Task goal: Copy the records word for word, omitting all pictures.

Data extract:
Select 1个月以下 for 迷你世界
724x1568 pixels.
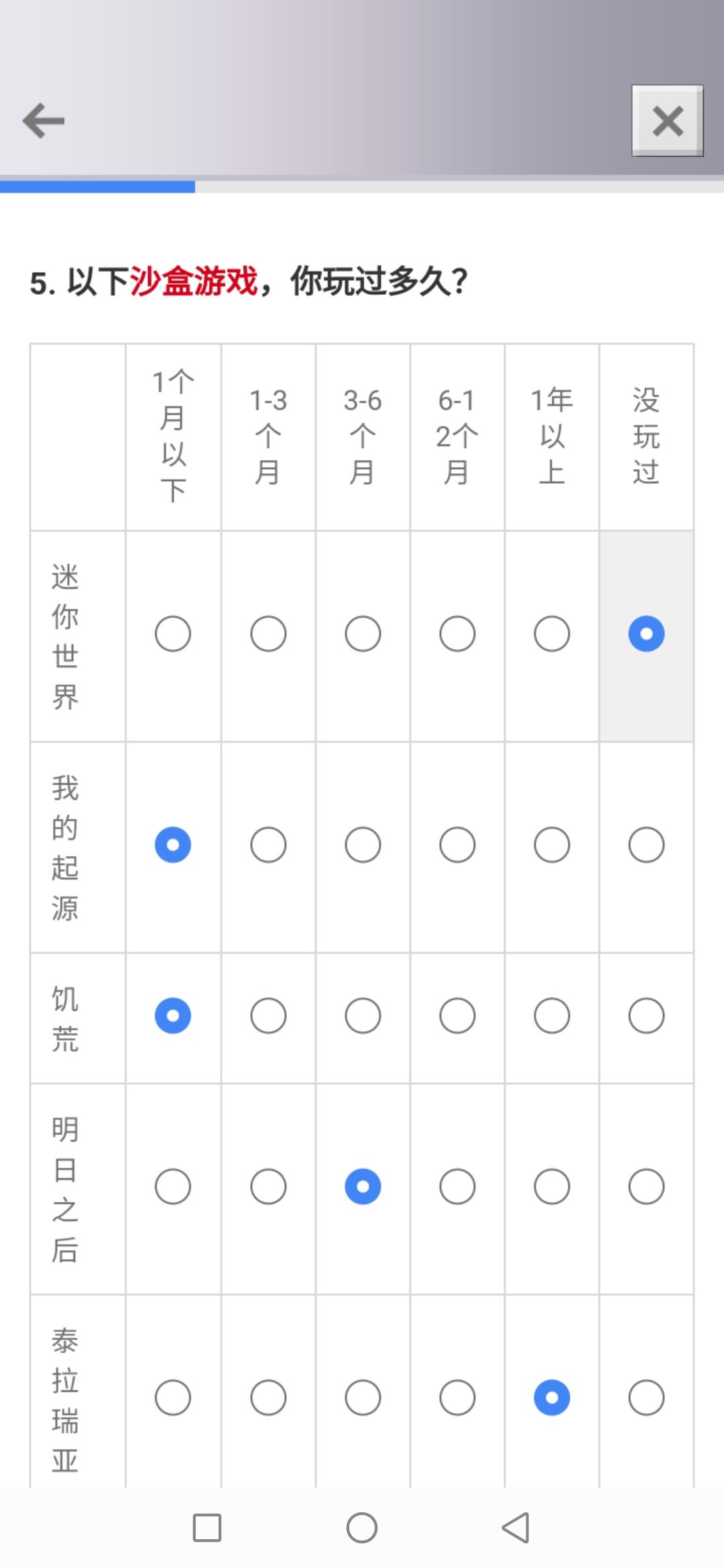pos(173,634)
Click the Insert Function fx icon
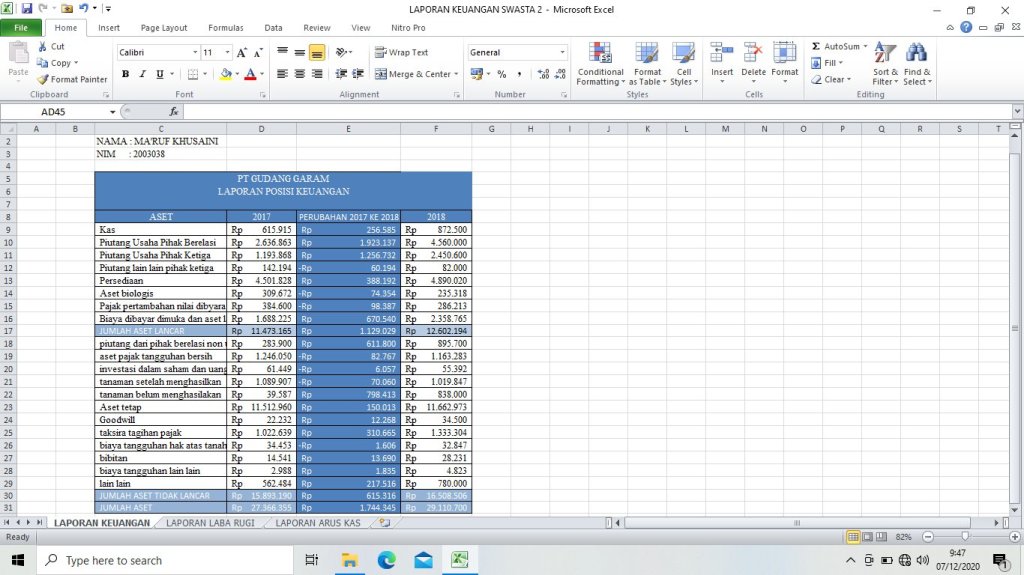Image resolution: width=1024 pixels, height=575 pixels. (x=174, y=112)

Answer to the problem:
Select 1个月以下 for 迷你世界
724x1568 pixels.
pos(173,634)
Click the Insert Function fx icon
Image resolution: width=1024 pixels, height=575 pixels. (x=174, y=112)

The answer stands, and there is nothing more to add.